Friday, October 10, 2003

My mother recently won an award for being an Outstanding Teacher. She is going to be honored at a banquet. I have to wear a tuxedo.

Sweet.

My mom is awesome.

She grew up in an orphanage in Mexico. She was one of the oldest there, and would pretty much take care of all the rest of the orphans.

My mother wasn't technically an orphan, though.

I hope my mother's father and I never meet each other. It would not be a quiet meeting on my part.

I get very angry when I see parents that do not take care of their children. It makes me think that someday that child will grow up and be as important to someone as my mother is to me.

Sometimes I invite my friends over to my parent's house. I ask first if they have already eaten and if so, I warn them that my mom will make them eat something anyway.

My mother is always concerned that my friends aren't eating enough.

My father and I argue a lot. Not angry arguments, the fervent ones.

When I was little, he would let me read all of his books even though he knew I wouldn't understand them.

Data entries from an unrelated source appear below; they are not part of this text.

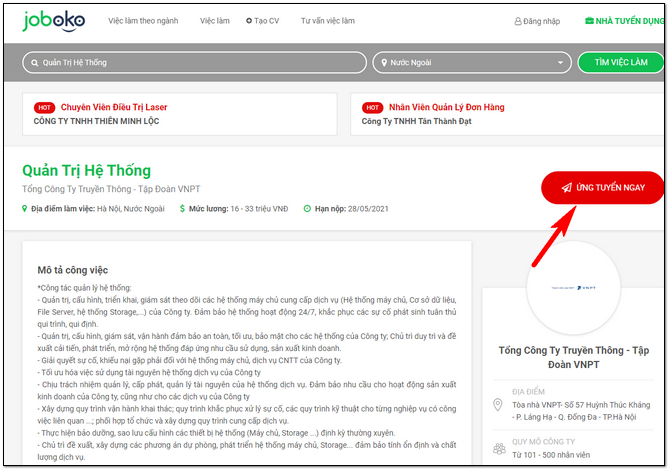Open the NHÀ TUYỂN DỤNG employer link
The width and height of the screenshot is (669, 470).
(x=625, y=21)
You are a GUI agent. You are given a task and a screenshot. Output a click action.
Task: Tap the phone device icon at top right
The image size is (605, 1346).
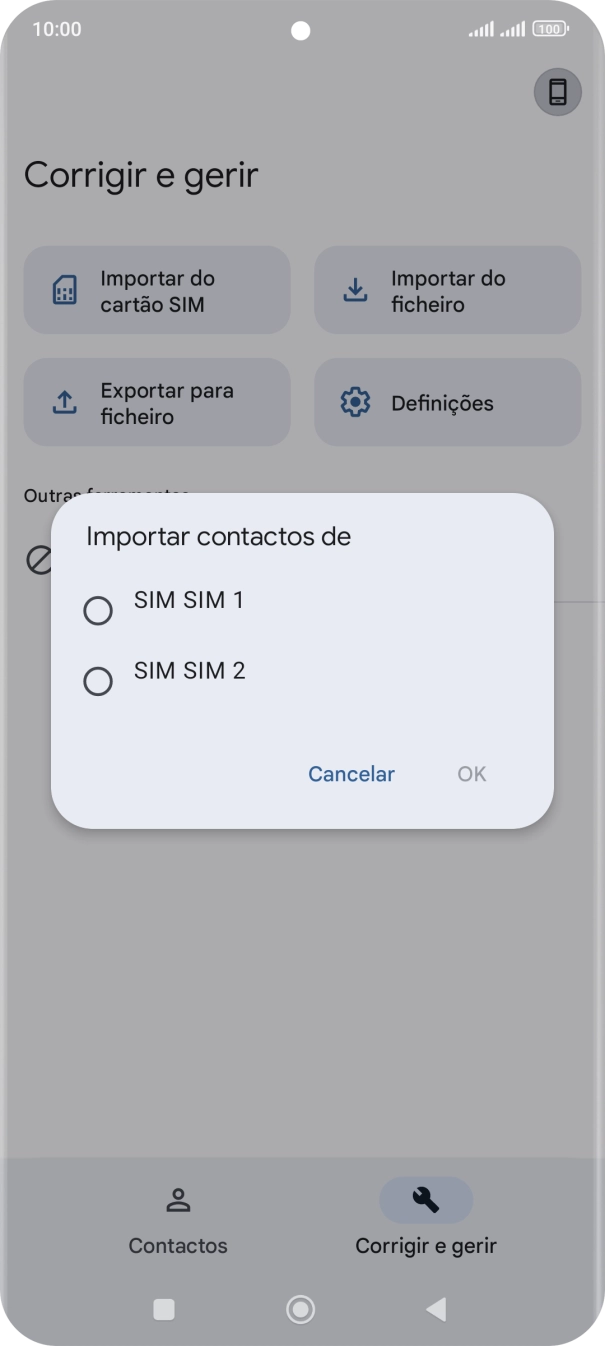point(557,92)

He is difficult to argue with because he is Roman Catholic.

Very fervent.

I officially seceded from the family religion when I was seventeen. I think I had resigned myself to my fate of going to Hell by the time I was 8. I didn't understand much of what I was being told in church, but I did understand that rules were being laid down, and I couldn't figure out how I was supposed to not break them. Especially when I learned that just thinking about doing something bad was as terrible as committing the act itself.

There is a lot you can be damned for.

And a lot of it is a whole lot of fun.

When I grew up, us kids never swore around my parents.

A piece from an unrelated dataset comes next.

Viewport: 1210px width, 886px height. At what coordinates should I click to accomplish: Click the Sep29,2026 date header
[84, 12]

Our parents never swore around us.

We should have all just gotten together on the front porch and sworn at things. That would have brought us closer together.

Once my older brother recorded me swearing on a cassette tape and when we were all having dinner he excused himself to the living room, put it in the stereo, and turned the volume to full-blast.

That didn't bring me closer together with my parents. It only brought one of the wooden cooking spoons closer together with my backside.

I wonder now if I would have gotten punished every time that tape was ever played and heard by my parents.

Probably.

There is a lot you can be damned for.